US economic growth slowed sharply in the fourth quarter of 2014 as weak business spending and a wider trade deficit offset the fastest pace of consumer spending since 2006.
US gross domestic product expanded at a 2.6% annual pace after the third quarter's spectacular 5% rate, the Commerce Department said in its first GDP snapshot today.
The slowdown, which follows two back-to-back quarters of very strong growth, is likely to be short-lived given the enormous tailwind from lower petrol prices.
Most economists believe fundamentals in the US are strong enough to cushion the blow on growth from weakening overseas economies.
Even with the moderation in the fourth quarter, growth remained above the 2.5% pace, which is considered to be the economy's potential.
Economists had expected the economy to expand at a 3% rate in the fourth quarter.
For all of 2014, the economy grew 2.4% compared to 2.2% in 2013.
Meanwhile consumer spending, which accounts for more than two-thirds of US economic activity, advanced at a 4.3% pace in the fourth quarter - the fastest since the first quarter of 2006 and an acceleration from the third quarter's 3.2% pace.
Lower gasoline prices - they are down 43% since June, according to government data - and a strengthening labour market are fuelling a surge in optimism among households.
The University of Michigan's consumer sentiment rose to 98.1 this month, the best reading since January 2004, from 93.6 in December.
The data came two days after the Federal Reserve said the economy was expanding at a "solid pace," an upgraded assessment that keeps it on track to start raising interest rates this year.
The US Fed has kept its short-term interest rate near zero since December 2008 and most economists expect a mid-year lift-off.
Consumer spending, which accounts for more than two-thirds of US economic activity, advanced at a 4.3% pace in the fourth quarter - the fastest since the first quarter of 2006 and an acceleration from the third quarter's 3.2% pace.
According to US government data, petrol prices have plunged 43% since June, leaving Americans with more money for discretionary spending. A strengthening labour market, despite sluggish wage growth, is also a boost.
The strong pace of consumer spending, however, was overshadowed by a drop in capital expenditure. Business spending on equipment fell at a 1.9% rate - the largest contraction since the second quarter of 2009.

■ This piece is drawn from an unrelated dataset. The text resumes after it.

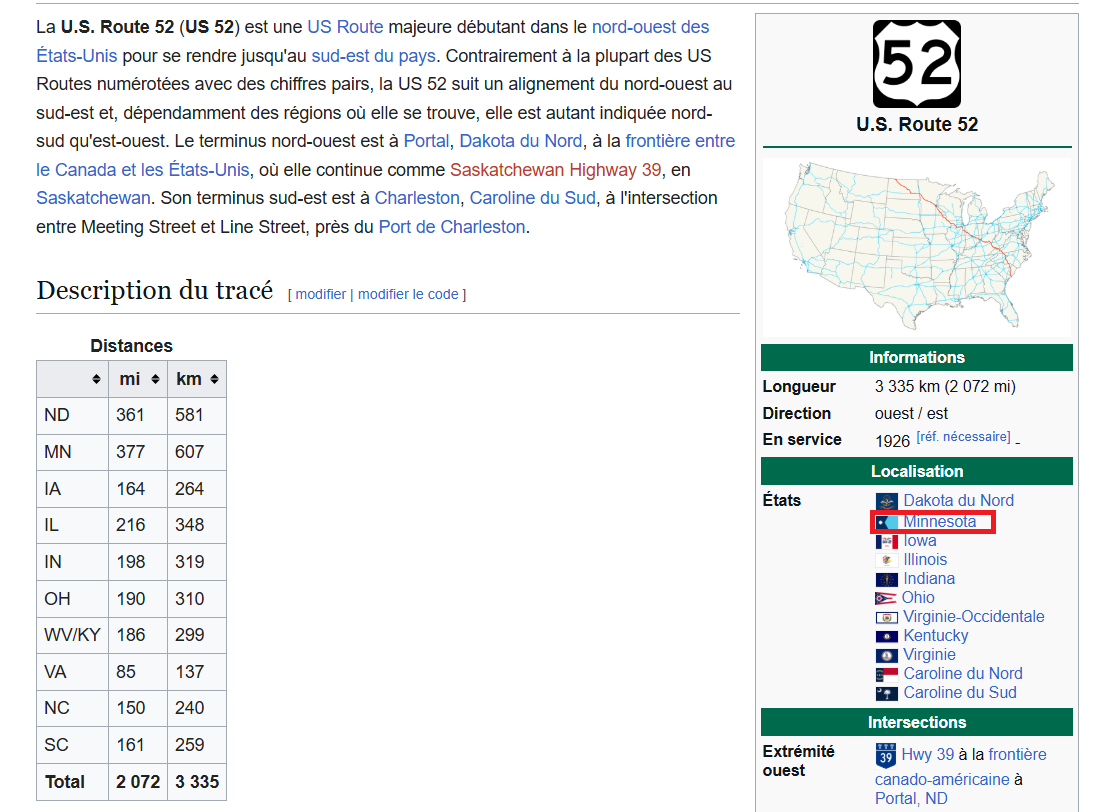Click the Minnesota flag icon
Image resolution: width=1106 pixels, height=812 pixels.
pos(886,522)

Business spending on equipment had advanced at an 11% pace in the third quarter.
Last quarter's weakness could reflect cuts or delays in undertaking investment projects by companies in the oil industry. But it could also be payback after two back-to-back quarters of robust gains.

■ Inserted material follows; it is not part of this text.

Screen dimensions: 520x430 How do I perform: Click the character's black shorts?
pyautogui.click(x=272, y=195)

A wider trade deficit, as slower global growth curbed exports and solid domestic demand sucked in imports, subtracted 1.02 percentage point from GDP growth in the fourth quarter. Trade had added 0.78 percentage point to third-quarter growth.
Restocking by US businesses to meet growing demand contributed 0.82 percentage point to fourth-quarter GDP.
Other details of the report were mixed. Government spending was a drag as a defence-driven investment burst faded. Residential construction made a mild contribution to GDP growth.
With petrol prices plummeting, a key measure of inflation fell 0.5%, the weakest reading since the first quarter of 2009.